6. Divine Forgiveness 

Matthew 18:33

I’ve got something to talk to you guys about, today. Title of the message today, “Divine Forgiveness.” This is the sixth message in the “Give Up” series.

(And before this series you may have been saying, “What do you mean, ‘Give up?’ That’s not very Christian of you. Can’t I do all things, can’t I succeed, and can’t I have everything I want in the name of Jesus?” No, no! Hear the truth. You can have eternal life and you can have everything that is in the good will of God for you, but no you can’t have all your fleshly desires and your egotistical desires to succeed, in everything. What you’ve got to do is give up. Give up, man. Give up. Because it’s the control of things you demand to have in your life that’s destroying you.)

We started in the first message by explaining how, in the Christian life we must Give Up, Give In and Give Over. And then we dealt with two messages each, on Give Up Your Pride. Then two messages on Giving In to the Lordship of Jesus Christ. And now we are going to begin two messages (maybe three) on Giving Over what we can’t control in our lives.

I want to talk to you in this message about giving over stuff that you can’t fix. I want to talk to you about giving over stuff you can’t handle. And I want to talk to you about giving over stuff you can’t control. Because your demand to control that stuff is eating you alive, like cancer in your heart. How many of you know that we like to hold on to things that God tells you to release to him? We hold on to it with a “Vulcan” grip, don’t we? “No, that’s mine! I can’t give up that! I can’t give over that! My anger over that issue is all I have! My resentment over that thing is what drives me! Don’t you know that’s what keeps me going?” God says, No. That’s what’s destroying your life.

» **EXERCISE**
Continue the sermon on divine forgiveness from the point where it stops.

» **INFORMATION SUPPLIED**

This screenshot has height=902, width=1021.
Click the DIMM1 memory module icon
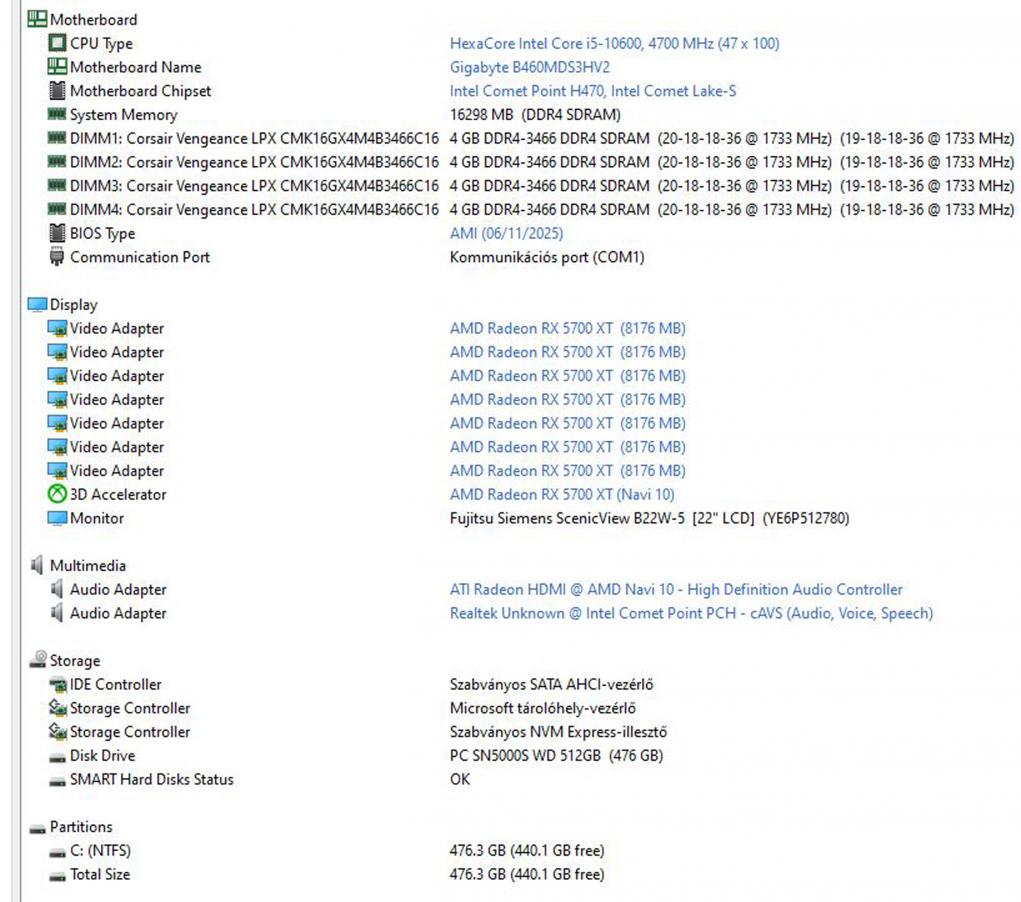pyautogui.click(x=57, y=138)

» **RESULT**
So often the things we hold on to not only negatively affect us, but will ultimately destroy us, bring destruction into our lives and the lives of people around us. There are plenty of things that we demand to hold on to that God says to release. Plenty of things. I could have picked any of them. I picked what I believe at least, to be one of the “biggies.” One of the top three – Holding on to the sin of unforgiveness.

Do you know that the sin of unforgiveness, births? You know, it’s like if I don’t stay up on the swimming pool and the mustard algae starts. You’ve got soup in about a week if you don’t stay up on it. Because unforgiveness births, like mustard algae in my pool. Unforgiveness births anger. It births wrath. It births malice, which is intent to do harm. It births slander. It births evil speaking. It births jealously, and envy, and rage. Unforgiveness births so many sins in our lives and yet we demand to hold on to it, and say “No, Lord! That one’s mine! Not giving that up! I deserve to NOT forgive them!”

God has a way to save you. God has a way to save you from your destruction of unforgiveness. He wants to replace your destructive unforgiveness with his divine forgiveness. That’s what this message is about.
 
Do you know that many of the great lessons in the Bible are taught by illustration? I don’t tell a lot of stories. And you know, that’s funny, because I love telling stories, but I always have to take them out because my notes are too full of Bible references. But, God uses stories. He makes sure he has room for stories. Jesus used stories. His greatest teachings are in parables. Stories are a great way for God to teach.

One, of the best illustrations that we see in the Old Testament, and there’s a lot, is found in that little book called Hosea. Would you turn there? (It’s after Daniel and is the first of the Minor Prophets. What makes a minor prophet and a major prophet? The answer is the length of the book.)

Hosea was God’s prophet primarily to the northern Kingdom of Israel in the days of the divided kingdom. Hosea was God’s prophet to Israel. Israel had so badly turned their backs on God. They had so aggressively gone after the things of the world. And the prophet Hosea spoke on God’s behalf just prior to the fall of the northern Kingdom, which was prior to the fall of the southern Kingdom, which was prior to the Babylonian captivity, (so you can get your history right.)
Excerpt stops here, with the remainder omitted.